Toomey Still Won’t Say Whether He’ll Vote for Trump

"I remain in a mode of waiting to be persuaded," the Republican senator said about his party's presidential nominee 89 days before the election.

Pat Toomey and Donald Trump | Photo Credit, L to R: AP Photo/J. Scott Applewhite, AP Photo/Andrew Harnik

Pat Toomey and Donald Trump | Photo Credit, L to R: AP Photo/J. Scott Applewhite; AP Photo/Andrew Harnik

Senator Pat Toomey is committed to non-commitment when it comes to his party’s nominee for president.

At a press conference on Thursday, Toomey refused to clarify his position on Donald Trump. In response to questions from reporters, Toomey repeated that he has not endorsed Trump, and said he’s making up his mind about whether to support him.

“As I have said repeatedly, I have not endorsed Donald Trump,” Toomey said. “There are things that he has said, a number of things he has said and done that give me great pause and I have significant concerns about, so I remain in a mode of waiting to be persuaded. I’ve not made a final decision on what I’m going to do. Hillary Clinton is completely unacceptable to me. But I have not changed my mind since I laid out my case in an op-ed in the Philadelphia Inquirer, and if I do change my mind, I will let you know.”

Toomey initially endorsed Florida Senator Marco Rubio for president. In the op-ed he was referring to, Toomey encouraged Trump to stop saying so many divisive things and seek to unite the Republican Party.
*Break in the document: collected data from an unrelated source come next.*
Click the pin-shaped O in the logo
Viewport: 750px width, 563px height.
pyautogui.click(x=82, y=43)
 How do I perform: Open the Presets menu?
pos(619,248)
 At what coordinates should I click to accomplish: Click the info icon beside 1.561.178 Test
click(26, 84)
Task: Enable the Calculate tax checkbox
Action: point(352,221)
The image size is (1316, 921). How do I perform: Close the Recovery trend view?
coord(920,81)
Trump had not united the party behind his candidacy in May, when Toomey’s op-ed was published, and he has failed to unite the party in the ensuing months, refusing to endorse major party figures John McCain and Paul Ryan as recently as last week.

And then, on Wednesday, Trump told a crowd of supporters that “Second Amendment people” might have a unique way to deal with Clinton and her judicial nominees if she were elected president. It sure sounded — in a cavalier, wink-wink-nudge sort of way — like he was suggesting that gun owners could shoot Clinton or her nominees, though his campaign quickly insisted that he meant gun owners should unify against Clinton on Election Day.
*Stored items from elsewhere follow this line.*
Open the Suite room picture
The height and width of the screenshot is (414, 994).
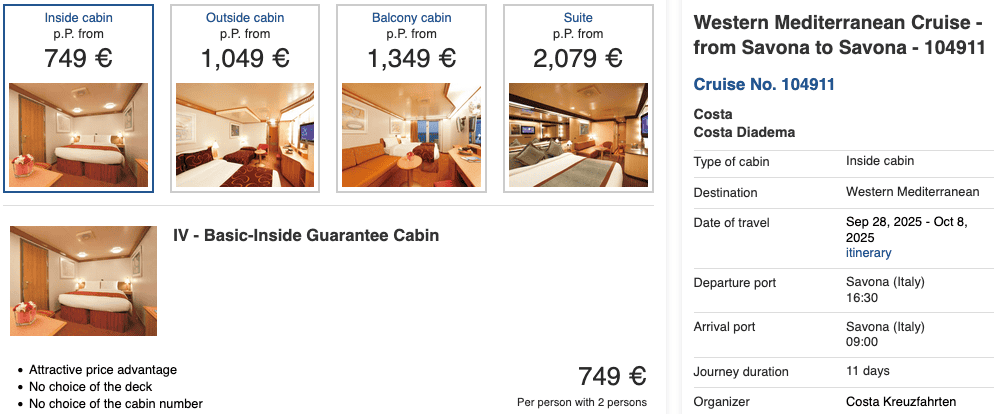pyautogui.click(x=578, y=135)
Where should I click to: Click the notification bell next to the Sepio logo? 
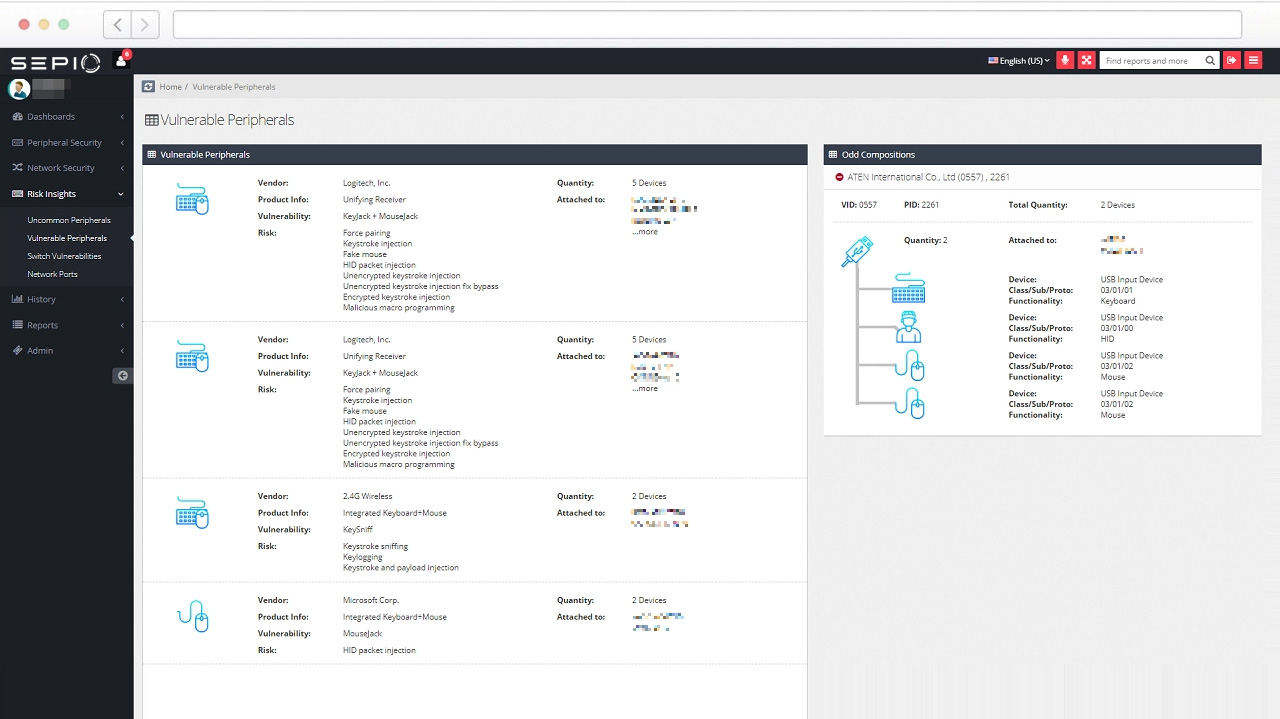tap(121, 59)
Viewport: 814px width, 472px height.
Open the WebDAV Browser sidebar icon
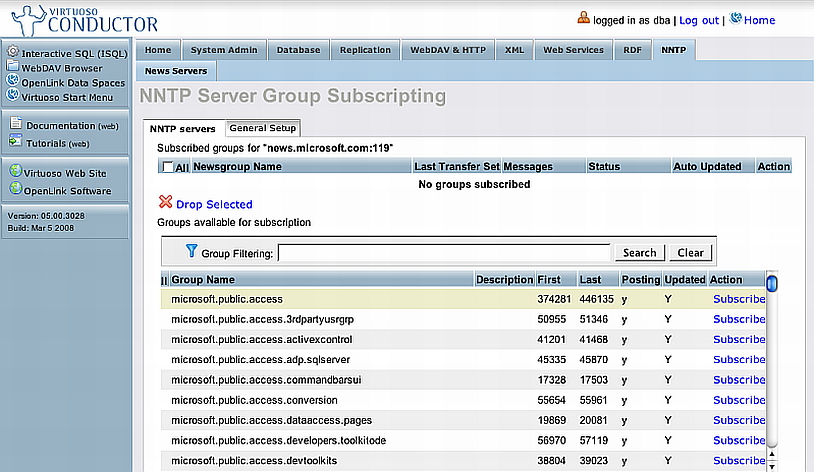tap(13, 67)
“I don’t know what he meant by that,” Toomey said Thursday. “He has attempted to clarify that. At a minimum it was certainly a very careless expression, but as I said, I have not changed my mind about this situation. If and when I do I will let you know.”

Toomey was mentioned alongside a handful of other prominent Republicans in a New York Times report earlier this week about Trump’s campaign stumbles hurting Republicans in other races. The latest polls show Clinton with a firm lead in Pennsylvania, which both campaigns consider a key battleground state.

“People in Pennsylvania are smart enough to know there are two races going on,” Toomey said Thursday. “One is for President of the United States. The other is for United States Senate.”

So, what could Trump do to earn Toomey’s support?

“I don’t have a checklist for you,” he said. “I’m going watch as this campaign evolves.”

Toomey’s comments came during a press conference he had called to remind reporters of his opposition to Philadelphia’s “sanctuary cities” policy, which keeps local police from automatically handing undocumented immigrants over to federal Immigration and Customs Enforcement officers for deportation in many cases. Recently, Philadelphia police arrested a Honduran immigrant on suspicion that he had raped a 13-year-old child. ICE said in a press release earlier this month that it has requested that the city turn over the suspect, who was deported from the U.S. in 2009, re-entered the country illegally, and was previously held by Philadelphia police in 2014 before having charges against him dropped.

Toomey appeared with Martina White, a state representative from Northeast Philadelphia, who has sponsored legislation in Harrisburg that would hold sanctuary cities liable for damages resulting from crimes that are committed there by undocumented immigrants. Toomey sponsored legislation of his own that would withhold important federal Community Development Block Grant funding from cities that don’t turn undocumented immigrants over to ICE. The Senate voted that bill down in June.

Toomey has criticized Katie McGinty, his Democratic opponent in the Senate race, for having what he says is an unclear position on the sanctuary cities policy. He repeated on Thursday that McGinty had staked out an incoherent take on the policy in a letter she sent to Philadelphia Mayor Jim Kenney.

“If you look at the letter, it just completely obfuscates, refuses to take a position, refuses to demand that Philadelphia change this policy,” he said. “She rejects my solution, which would solve this problem, so she’s part of the problem here.”

For her part, McGinty has criticized Toomey for having an incoherent position on Donald Trump.